We think of those who leave us as being closer to heaven. The message on the kite, though very likely in stilted, stylized words, pays an affectionate tribute to a loved one who is no more. This obituary message connects the one who is still alive and well on earth with the one who has departed.
As the plain kite, made partly from the obituary page of a newspaper, flies higher and higher towards an imagined heaven, the hope is that the departed loved one will receive the message of love, grief and cherished memories (all expressed with dignified brevity).
Celebration of nature’s plentiful gifts through kite flying, sorrow at the death of a loved one, the need to communicate this sorrow through an obituary message, the hope that this message reaches the loved one in heaven through the medium of the kite, the inner knowing that it does reach him/her — all these elements come together to make this poem a memorable one.
Sushama Kapur explores the views:
As I read Lakshmi’s deceptively simple haiku for the first time, it instantly resonated. Loss is unfortunately such a large part of life; something we all have experienced some time or the other. I could imagine the departed person in the obituary as somebody very close to the narrator’s heart. In fact, I do know that this haiku was written for her father.
Fathers and mothers have special places in children’s lives. They play so many roles: of life-givers, nurturers, role models, friends, critics, mentors, and, in fact, they are sometimes grown-up children themselves! They play such a huge part in shaping their children into adults. The lessons learned from them stay all through life; their love and caring become a part of us, and they live in our hearts forever.

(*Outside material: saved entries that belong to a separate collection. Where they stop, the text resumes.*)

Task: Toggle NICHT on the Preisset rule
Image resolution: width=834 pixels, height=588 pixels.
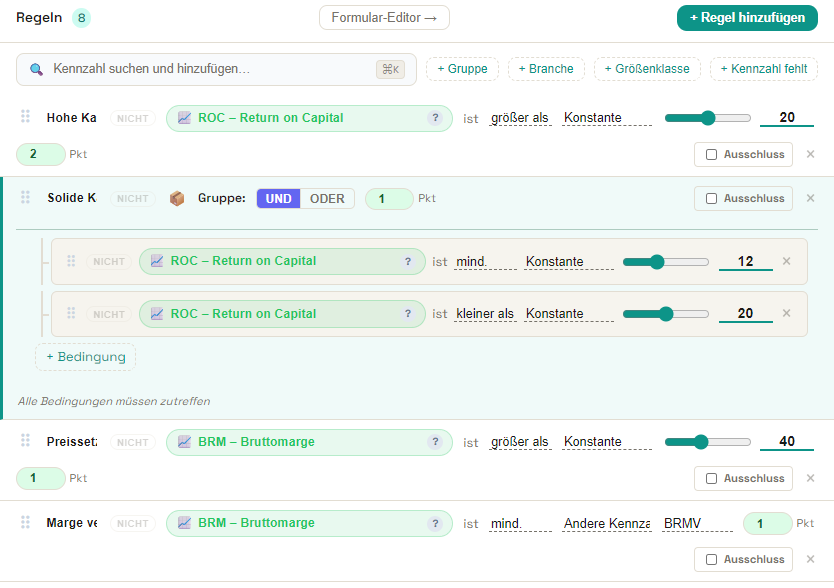Action: [132, 442]
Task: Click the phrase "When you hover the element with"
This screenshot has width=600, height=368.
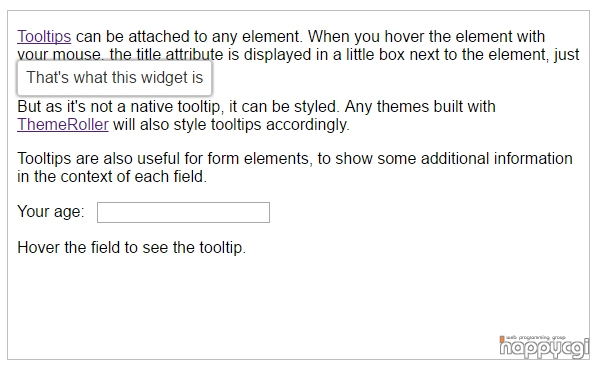Action: click(426, 37)
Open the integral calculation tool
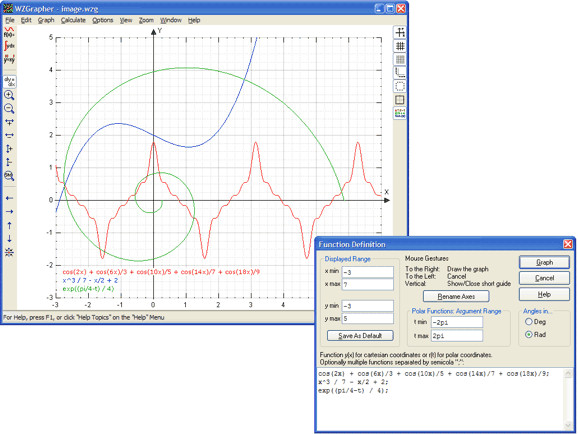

On reading the ‘ku again and yet again, I wondered what it would be like if the kite had a voice? What would it say?
“I am a kite made from a newspaper printed in India — put together by a little boy who did not want to cut the paper at all, and so he used the full paper and folded it carefully into an intricate kite — where on one side a beautiful little haiku could be seen — and on the other side, he drew a big heart and filled it with red color, so that it shone brightly.
He took me outside one breezy day, on a playground, to fly me up towards the sky. He was joined by his friends who had kites too, made from the same day’s newspaper. And they, too, had folded it just like the little boy, so that the little haiku could be seen on one side. They, too, had drawn hearts on the other side and filled them in red, pink, orange, yellow and so many other colors! All the little boys and girls had attached their kites to a strong and long thread wound up in a large reel. As I was, too!
They wanted their kites to fly high up in the blue, breezy sky because, you see, there was a message in that beautiful haiku and it had to reach someone now living in heaven. The message was full of love and the didi who wrote this tribute carried that person in her heart forever.
Can you imagine the picture of me and the other kites flying joyfully in the breeze, up high towards the sky — near heaven — flown by a group of boys and girls on their playground, laughing with joy, too — with the same message on each kite, full of love and dancing in the breeze?
We carried up the message, and I am sure the person it was addressed to got the message and was looking down smiling as he saw the colourful hearts in the haiku.”
Alan Summers finds humor and pathos:
Perhaps it’s an unusual opening line to have a kite made out of newspaper nowadays, but they are good material, and why not give them their own afterlife?
“Kite” is a spring season word in Japanese haiku, although flying kites in England seems prevalent in the summer. However, obituary pages, although year-round, make me think of the latter end of autumn when the last vestiges of summer are gone forever, for that year.
Heaven is a destination for many people to consider, and for this person, they have certainly been granted an opportunity via their obituary.
Perhaps this is a mixture of humor and pathos, honoring a friend or close family member, and that a nod to a loved one is for any or all seasons despite the potential guidelines for mourning or haiku!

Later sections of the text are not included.